WORK TO COMPLETE.
[A] Answer these questions using the abstract on drug recovery in Makassar:
(i) According to the abstract, prison is a fertile land for what?
(ii) In which city was the study conducted?
(iii) What method was used to collect data?
[B] From the abstract on drug recovery in Makassar, write out the passage starting with "Benang Kusut Pemulihan" and going on through "fills this gap.".

** Opening PAGE EXTRACT block **

Benang Kusut Pemulihan Jankis di Makassar
Abstract
Drug abuse has become one of the major problems in Indonesia, including in South Sulawesi. Many of them are criminalized, but prisons do not provide a deterrent effect, both for drug users and drug dealers because it is no secret, prison is a fertile land for drug trading and drug trafficking. Apart from that, even though the spirit of rehabilitation was strongly proclaimed by the government, drug user were jailed more than rehabilitated, so they were identified as criminals than as victims who need rehabilitation. While the many existing literatures deal with rehabilitation, little (if any) concerns with the dynamics of recovery process. This article fills this gap.
The study was conducted in Makassar, the capital city of South Sulawesi. Thirty-two informants participated in the study, consisting of twenty jankis, five jankis’ mothers and five jankis’wives/girlfriends and an activist. Data was collected using in-depth interview.

** Closing PAGE EXTRACT block **
** Opening INFORMATION SUPPLIED block **

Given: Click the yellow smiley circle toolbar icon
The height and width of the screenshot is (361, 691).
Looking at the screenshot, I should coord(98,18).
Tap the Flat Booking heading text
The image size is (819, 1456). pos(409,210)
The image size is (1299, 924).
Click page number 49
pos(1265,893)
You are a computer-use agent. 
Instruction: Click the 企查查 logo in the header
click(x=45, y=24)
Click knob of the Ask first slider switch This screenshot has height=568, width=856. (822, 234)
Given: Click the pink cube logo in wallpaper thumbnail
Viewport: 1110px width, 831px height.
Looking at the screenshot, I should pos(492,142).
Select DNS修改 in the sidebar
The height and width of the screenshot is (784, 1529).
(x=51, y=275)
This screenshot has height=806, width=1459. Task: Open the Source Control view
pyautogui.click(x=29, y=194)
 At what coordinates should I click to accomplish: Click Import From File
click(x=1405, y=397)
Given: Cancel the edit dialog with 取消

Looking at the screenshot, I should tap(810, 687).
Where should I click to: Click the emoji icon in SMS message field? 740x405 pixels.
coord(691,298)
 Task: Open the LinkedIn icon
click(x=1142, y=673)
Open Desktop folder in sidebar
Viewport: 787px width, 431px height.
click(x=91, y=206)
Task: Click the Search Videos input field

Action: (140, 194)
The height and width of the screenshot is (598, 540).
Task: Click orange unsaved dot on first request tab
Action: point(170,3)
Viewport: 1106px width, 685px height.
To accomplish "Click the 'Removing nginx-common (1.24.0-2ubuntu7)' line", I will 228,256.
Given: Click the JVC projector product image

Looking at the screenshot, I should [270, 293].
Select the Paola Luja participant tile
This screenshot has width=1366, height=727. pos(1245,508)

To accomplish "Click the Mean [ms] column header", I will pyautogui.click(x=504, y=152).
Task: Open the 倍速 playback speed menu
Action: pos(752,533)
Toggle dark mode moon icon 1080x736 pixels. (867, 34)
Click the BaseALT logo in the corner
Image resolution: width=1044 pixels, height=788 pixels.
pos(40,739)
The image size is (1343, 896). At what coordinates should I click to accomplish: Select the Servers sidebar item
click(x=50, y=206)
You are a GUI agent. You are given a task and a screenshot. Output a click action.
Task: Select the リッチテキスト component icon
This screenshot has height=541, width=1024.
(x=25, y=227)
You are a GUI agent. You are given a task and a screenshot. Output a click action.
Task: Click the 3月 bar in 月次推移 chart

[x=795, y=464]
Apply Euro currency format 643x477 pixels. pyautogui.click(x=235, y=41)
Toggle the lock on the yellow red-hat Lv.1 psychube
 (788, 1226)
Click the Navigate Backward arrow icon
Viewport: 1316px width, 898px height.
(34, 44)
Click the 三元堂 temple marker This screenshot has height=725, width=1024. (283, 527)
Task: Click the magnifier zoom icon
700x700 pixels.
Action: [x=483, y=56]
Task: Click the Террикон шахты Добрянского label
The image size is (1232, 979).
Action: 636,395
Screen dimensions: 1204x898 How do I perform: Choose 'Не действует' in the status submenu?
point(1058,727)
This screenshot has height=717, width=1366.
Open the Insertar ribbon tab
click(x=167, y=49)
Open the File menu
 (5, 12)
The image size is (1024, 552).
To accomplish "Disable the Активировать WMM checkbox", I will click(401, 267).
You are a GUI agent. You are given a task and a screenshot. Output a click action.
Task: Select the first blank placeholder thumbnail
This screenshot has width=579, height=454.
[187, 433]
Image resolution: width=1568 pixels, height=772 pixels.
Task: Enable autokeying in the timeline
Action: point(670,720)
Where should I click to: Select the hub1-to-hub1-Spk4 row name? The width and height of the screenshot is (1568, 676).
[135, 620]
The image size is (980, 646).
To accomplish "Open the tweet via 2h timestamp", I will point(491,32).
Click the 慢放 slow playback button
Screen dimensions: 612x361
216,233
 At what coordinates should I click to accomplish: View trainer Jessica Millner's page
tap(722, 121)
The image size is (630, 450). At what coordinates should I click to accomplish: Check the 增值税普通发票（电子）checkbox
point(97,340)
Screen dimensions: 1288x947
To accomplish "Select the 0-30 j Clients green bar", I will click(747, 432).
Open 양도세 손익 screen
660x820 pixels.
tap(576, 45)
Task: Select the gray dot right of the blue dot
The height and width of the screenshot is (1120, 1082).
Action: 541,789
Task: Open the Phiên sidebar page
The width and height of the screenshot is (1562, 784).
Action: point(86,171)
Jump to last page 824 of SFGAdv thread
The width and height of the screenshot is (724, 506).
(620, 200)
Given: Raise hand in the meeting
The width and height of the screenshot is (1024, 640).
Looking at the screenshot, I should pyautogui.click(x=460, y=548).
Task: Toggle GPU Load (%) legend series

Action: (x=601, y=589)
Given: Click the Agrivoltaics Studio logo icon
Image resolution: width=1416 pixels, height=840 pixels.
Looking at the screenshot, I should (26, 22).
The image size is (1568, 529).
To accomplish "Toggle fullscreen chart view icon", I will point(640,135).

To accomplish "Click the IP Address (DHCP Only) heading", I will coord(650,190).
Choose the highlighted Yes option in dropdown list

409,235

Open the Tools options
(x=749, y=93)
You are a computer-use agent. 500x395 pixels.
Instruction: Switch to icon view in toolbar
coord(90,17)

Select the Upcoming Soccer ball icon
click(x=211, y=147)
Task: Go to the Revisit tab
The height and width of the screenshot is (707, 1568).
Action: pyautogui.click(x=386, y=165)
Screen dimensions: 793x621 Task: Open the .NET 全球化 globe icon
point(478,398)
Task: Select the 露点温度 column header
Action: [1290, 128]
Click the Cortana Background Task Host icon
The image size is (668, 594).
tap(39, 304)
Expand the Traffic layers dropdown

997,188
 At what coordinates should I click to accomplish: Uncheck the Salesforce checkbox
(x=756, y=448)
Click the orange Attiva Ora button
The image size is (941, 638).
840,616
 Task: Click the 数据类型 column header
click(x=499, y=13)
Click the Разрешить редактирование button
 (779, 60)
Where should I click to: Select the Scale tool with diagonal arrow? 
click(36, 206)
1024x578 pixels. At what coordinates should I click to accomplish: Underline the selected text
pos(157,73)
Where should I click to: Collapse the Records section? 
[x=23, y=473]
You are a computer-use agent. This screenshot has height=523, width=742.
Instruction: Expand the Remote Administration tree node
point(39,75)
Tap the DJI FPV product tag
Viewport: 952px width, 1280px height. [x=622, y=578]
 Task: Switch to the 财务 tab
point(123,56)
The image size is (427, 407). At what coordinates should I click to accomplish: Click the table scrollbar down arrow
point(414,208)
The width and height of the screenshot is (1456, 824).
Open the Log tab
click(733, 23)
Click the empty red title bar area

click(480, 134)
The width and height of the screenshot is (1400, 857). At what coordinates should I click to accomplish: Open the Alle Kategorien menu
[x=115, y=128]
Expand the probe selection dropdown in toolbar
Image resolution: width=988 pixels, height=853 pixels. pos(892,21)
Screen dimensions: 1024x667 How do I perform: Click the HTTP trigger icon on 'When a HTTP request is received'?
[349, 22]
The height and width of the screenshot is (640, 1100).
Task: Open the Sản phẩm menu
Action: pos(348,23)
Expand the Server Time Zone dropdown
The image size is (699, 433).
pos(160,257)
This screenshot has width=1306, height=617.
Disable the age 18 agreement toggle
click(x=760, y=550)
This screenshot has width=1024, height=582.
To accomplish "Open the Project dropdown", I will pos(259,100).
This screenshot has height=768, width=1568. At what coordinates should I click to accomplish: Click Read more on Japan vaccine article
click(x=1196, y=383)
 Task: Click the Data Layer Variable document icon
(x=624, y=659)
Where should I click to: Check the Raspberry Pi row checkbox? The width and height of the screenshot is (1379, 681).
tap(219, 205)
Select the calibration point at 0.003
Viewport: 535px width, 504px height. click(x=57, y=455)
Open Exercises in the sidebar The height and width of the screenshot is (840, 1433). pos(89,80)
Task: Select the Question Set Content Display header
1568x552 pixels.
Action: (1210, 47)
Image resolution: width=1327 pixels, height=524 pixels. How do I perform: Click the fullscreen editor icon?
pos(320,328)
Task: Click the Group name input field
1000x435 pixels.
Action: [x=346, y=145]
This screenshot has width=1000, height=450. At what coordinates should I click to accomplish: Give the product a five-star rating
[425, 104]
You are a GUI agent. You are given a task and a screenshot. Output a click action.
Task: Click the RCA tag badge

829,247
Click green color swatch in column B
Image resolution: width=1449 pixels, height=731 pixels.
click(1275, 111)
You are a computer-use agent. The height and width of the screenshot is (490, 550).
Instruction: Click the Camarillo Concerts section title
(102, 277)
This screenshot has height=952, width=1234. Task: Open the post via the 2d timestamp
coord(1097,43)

** Closing INFORMATION SUPPLIED block **

EXPECTED RESPONSES.
[A]
(i) Drug trading and drug trafficking.
(ii) Makassar, the capital city of South Sulawesi.
(iii) In-depth interview.

[B]
Benang Kusut Pemulihan Jankis di Makassar
Abstract
Drug abuse has become one of the major problems in Indonesia, including in South Sulawesi. Many of them are criminalized, but prisons do not provide a deterrent effect, both for drug users and drug dealers because it is no secret, prison is a fertile land for drug trading and drug trafficking. Apart from that, even though the spirit of rehabilitation was strongly proclaimed by the government, drug user were jailed more than rehabilitated, so they were identified as criminals than as victims who need rehabilitation. While the many existing literatures deal with rehabilitation, little (if any) concerns with the dynamics of recovery process. This article fills this gap.